Using the above definitions, together with the interpretations given in Tables 1 and 5, the estimable parameters \(\mathrm{d}{\tilde{t}}^{\scriptscriptstyle \!\star }_r\), \({\tilde{\delta }}^{\scriptscriptstyle \!\star }_{r,j}\) and \({\tilde{d}}^{\scriptscriptstyle \!\star }_{r,j}\) (\(r=2,\ldots ,n\)) can be linked to their counterparts of the system G through

$$\begin{aligned} \begin{array}{lcl} \mathrm{d}{\tilde{t}}^{\scriptscriptstyle \!\star }_r &{}=&{} \mathrm{d}\tilde{t}_r+{\tilde{d}}^{{G{\star }}}_{r, \scriptscriptstyle \mathrm{IF}}\\ {\tilde{\delta }}^{\scriptscriptstyle \!\star }_{r,j} &{}=&{} \tilde{\delta }_{r,j}+{\tilde{\delta }}^{{G{\star }}}_{r,j}-\frac{1}{\lambda _j}{\tilde{d}}^{{G{\star }}}_{r, \scriptscriptstyle \mathrm{IF}}\\ {\tilde{d}}^{\scriptscriptstyle \!\star }_{r,j} &{}=&{} \tilde{d}_{r,j}+{\tilde{d}}^{{G{\star }}}_{r,j},\quad j>2 \end{array} \end{aligned}$$

(28)

in which \({\tilde{d}}^{{G{\star }}}_{r, \scriptscriptstyle \mathrm{IF}}\), \({\tilde{\delta }}^{{G{\star }}}_{r,j}\) and \({\tilde{d}}^{{G{\star }}}_{r,j}\) are estimable functions of the ISBs \({\delta }^{{\scriptscriptstyle {G}\star }}_{r,j}\) and \({d}^{{\scriptscriptstyle {G}\star }}_{r,j}\). Their interpretations are given in Table 6.

Records supplied:
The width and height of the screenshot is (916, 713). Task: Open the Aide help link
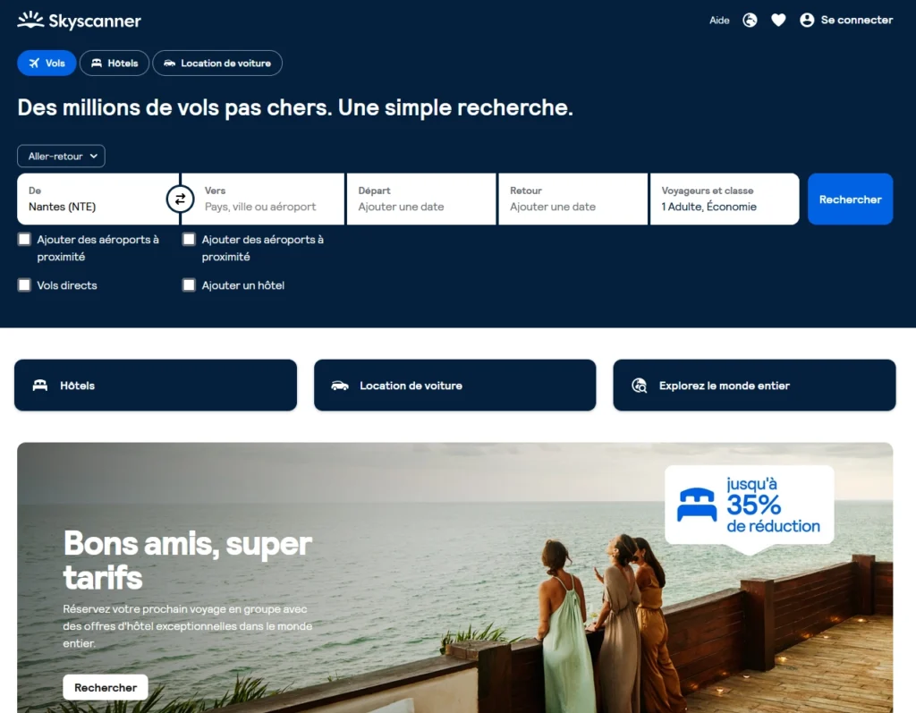click(x=719, y=21)
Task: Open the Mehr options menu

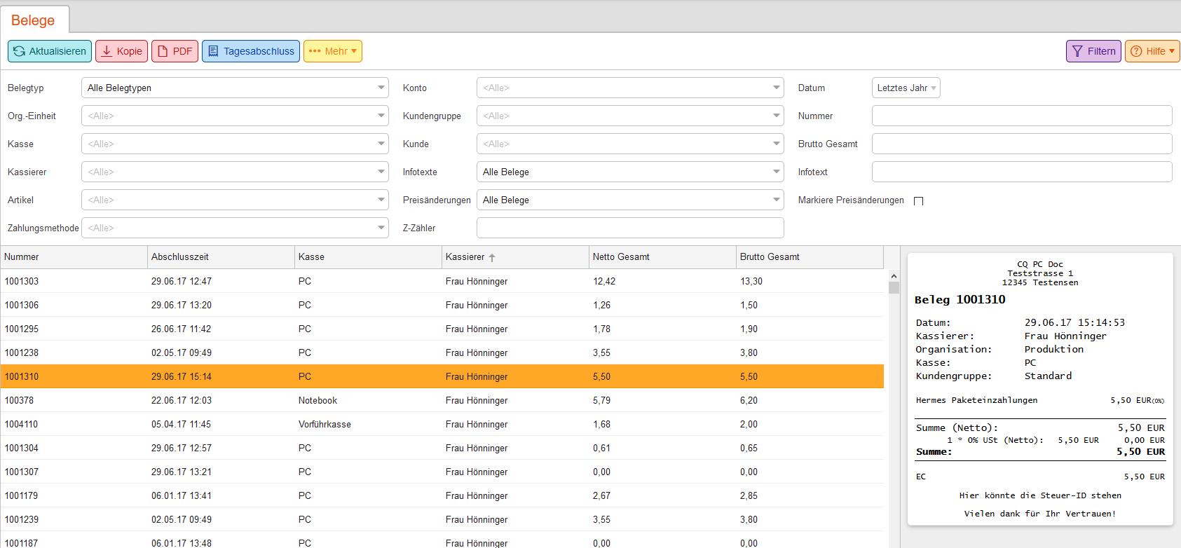Action: (332, 51)

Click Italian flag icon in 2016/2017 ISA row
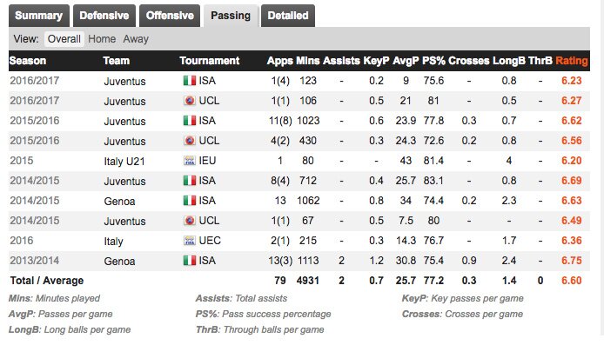tap(190, 81)
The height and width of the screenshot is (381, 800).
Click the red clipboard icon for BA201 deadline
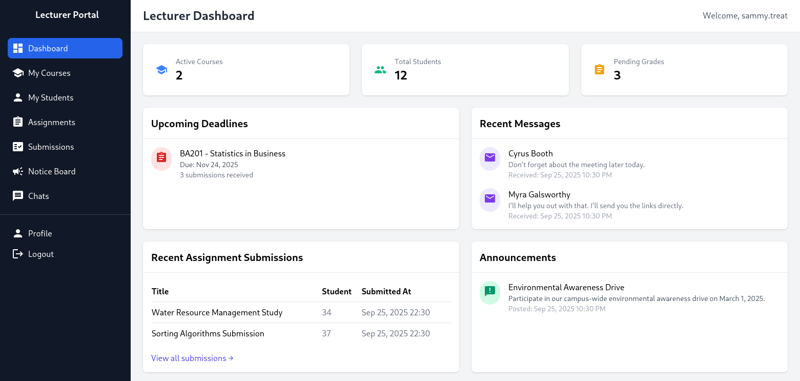[161, 158]
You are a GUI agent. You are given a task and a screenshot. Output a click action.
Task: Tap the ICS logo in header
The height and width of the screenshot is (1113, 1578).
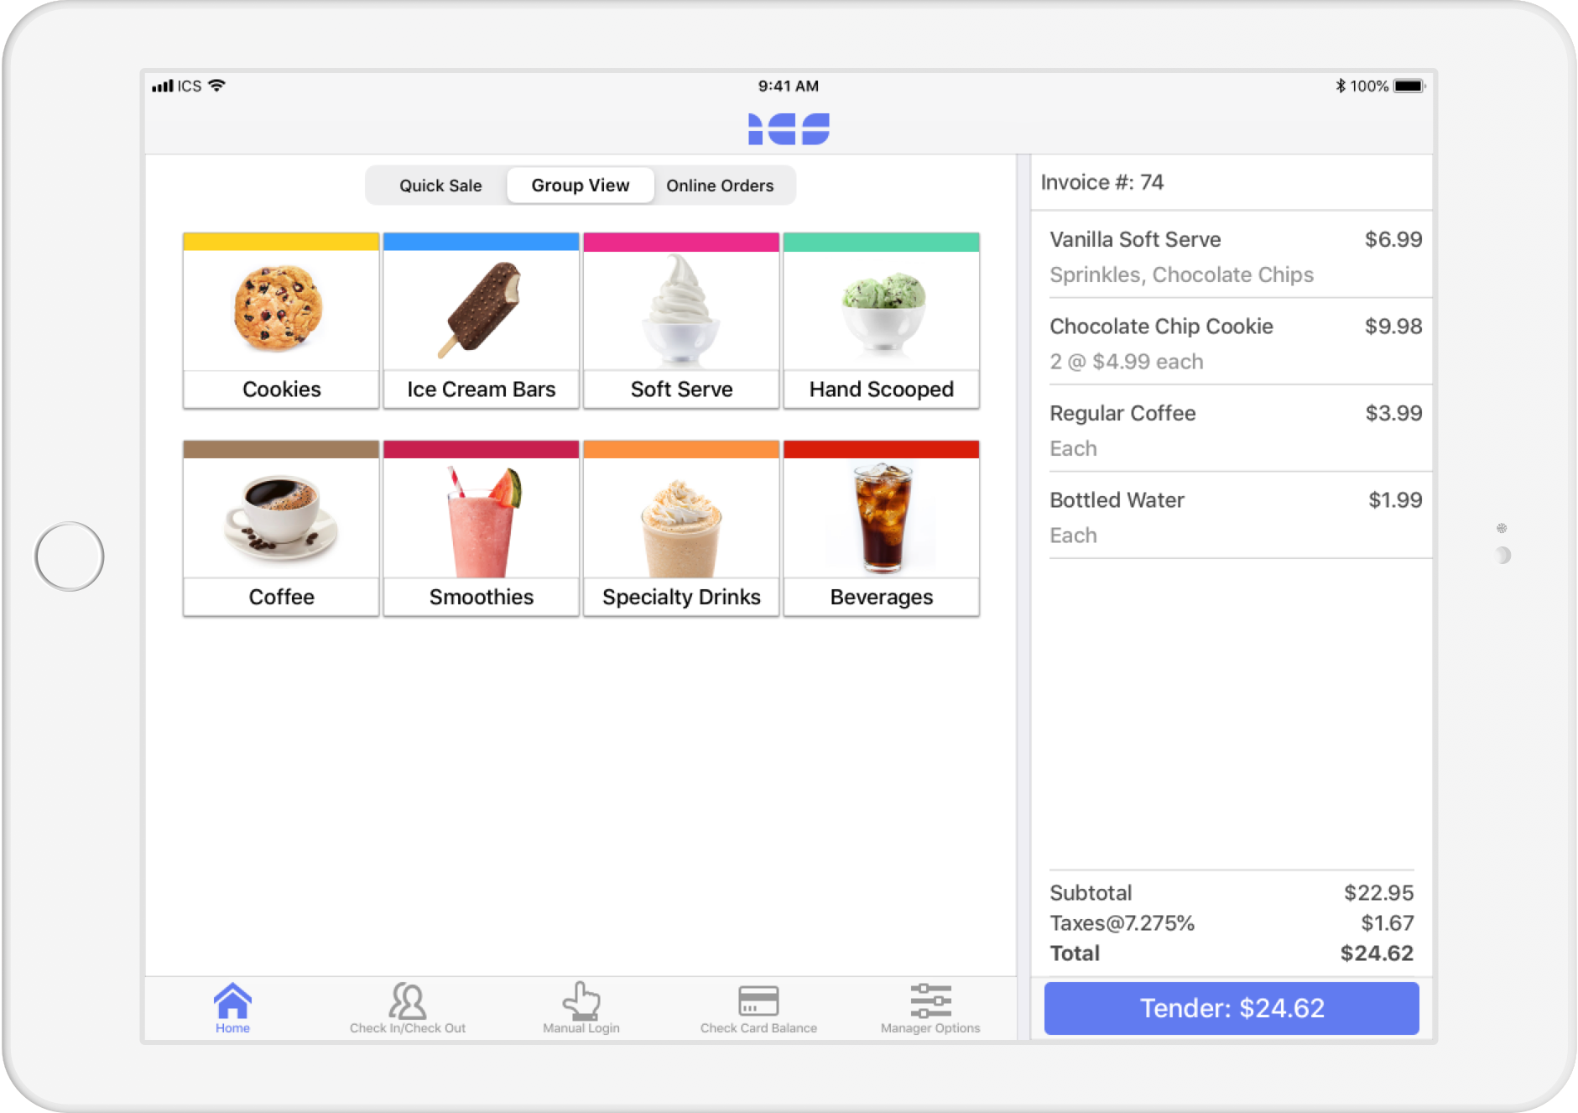[789, 129]
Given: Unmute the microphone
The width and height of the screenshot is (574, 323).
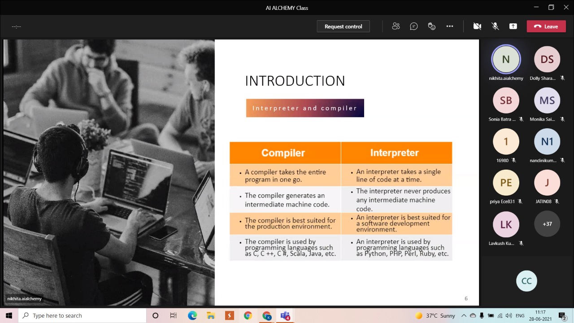Looking at the screenshot, I should [x=495, y=26].
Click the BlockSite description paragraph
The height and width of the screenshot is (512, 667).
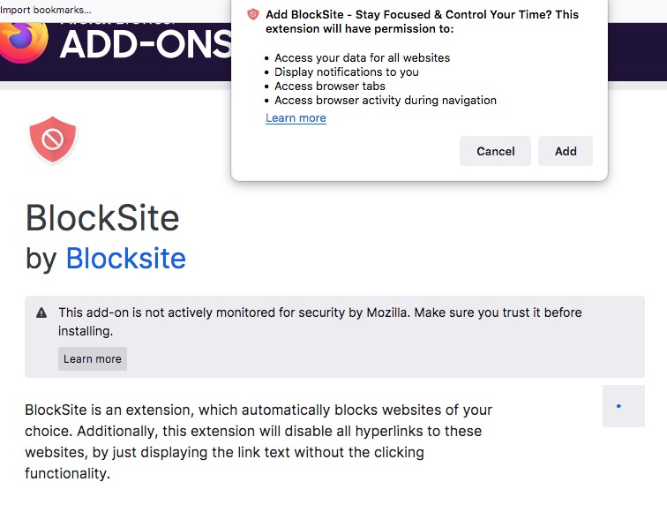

Your task:
Translate this sentence from the excerpt on estimable parameters into Spanish: "Their interpretations are given in Table 6." The rows come from a different source than the text.

Reply:
Sus interpretaciones se presentan en la Tabla 6.